The piece described here belongs, without doubt, to this group of signa equitum of the Miraveche culture. There are four like this in the Museo Arqueológico Provincial in Burgos, but this is the only one held by a private individual. The form of these five pieces is somewhat different from those of Numancia as the rod has a semi-circular fretted termination decorated with stamped concentric circles. Around the edge there are some truncated cone appendages like those decorating some fibulas found in the same necropolis, along with bird figures in a symmetrical distribution. In the case of two of the five pieces here mentioned, there are boars on either side of the hollow rod, and this is a characteristic decorative element of productions in this zone.

The iconographic significance lies in the association of the horse and rider with strength, courage and power, as well as with the image, perhaps more classical, of the hero. The concentric circles point to a solar character, associated as well with the Celtic character of the piece, similar to some from the Hallstatt culture, from North Italy and others from the Iberian Peninsula. This symbolism reveals the supernatural character of the horse and rider. As to the birds, little is known, although there are similarities with decorations on batons of authority from other zones of the Mediterranean.

This piece, as well as its parallels, would have come from deposits of funerary goods connected to the warrior and his power in society. They have all been found in tombs containing opulent tomb goods. The meaning of the emblem is thus directly related to the power of these people.


- Only four signa equitum are known from the Miraveche culture, and these are found in the Museo Arqueológico Provincial of Burgos. They were found in a funerary context. They have the identical size, structure and decoration as this piece in question.
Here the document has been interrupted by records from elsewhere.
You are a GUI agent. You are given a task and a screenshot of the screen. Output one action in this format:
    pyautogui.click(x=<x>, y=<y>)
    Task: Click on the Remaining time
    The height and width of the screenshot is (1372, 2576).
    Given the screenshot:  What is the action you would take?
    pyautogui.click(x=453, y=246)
- Article: ALMAGRO-GORBEA, Martín. Signa Equitum de la Hispania Céltica. Complutum, 9, 1998. pp. 101-115.
- Article: LORRIO, Albetro J. Los Signa Equitum Celtibéricos: Origen y Evolución. Serta Paleohispanica J. de Hoz 10, 2010. pp. 427-446.
- Article: LORRIO, Alberto J. y GRAELLS, Raimon. Nuevo Signum Equitum Celtibérico. BSAA Arqueología, LXXVII – LXXVIII, 2011 – 2012. pp. 203-218.
- ALMAGRO-GORBEA, M. MARINÉ, M. ÁLVAREZ SANCHÍS, J.R. (ed). Celtas y Vetones. Catálogo de exposición, Ávila, Septiembre – Diciembre 2001. Institución Gran Duque de Alba y Real Academia de la Historia. 2001.
- ALMAGRO-GORBEA, M. TORRES ORTIZ, M. Las Fíbulas de Jinete y de Caballito. Aproximación a las élites ecuestres y su expansión en la Hispania céltica.
- SCHÜLE, W. Die Meseta-Kulturen Der Iberischen Halbinsel. Mediterrane und Eurasische elemente in früheisenzeitlichen kulturen südwesteuropas. Walter de Gruyter & Co, Berlín, 1969.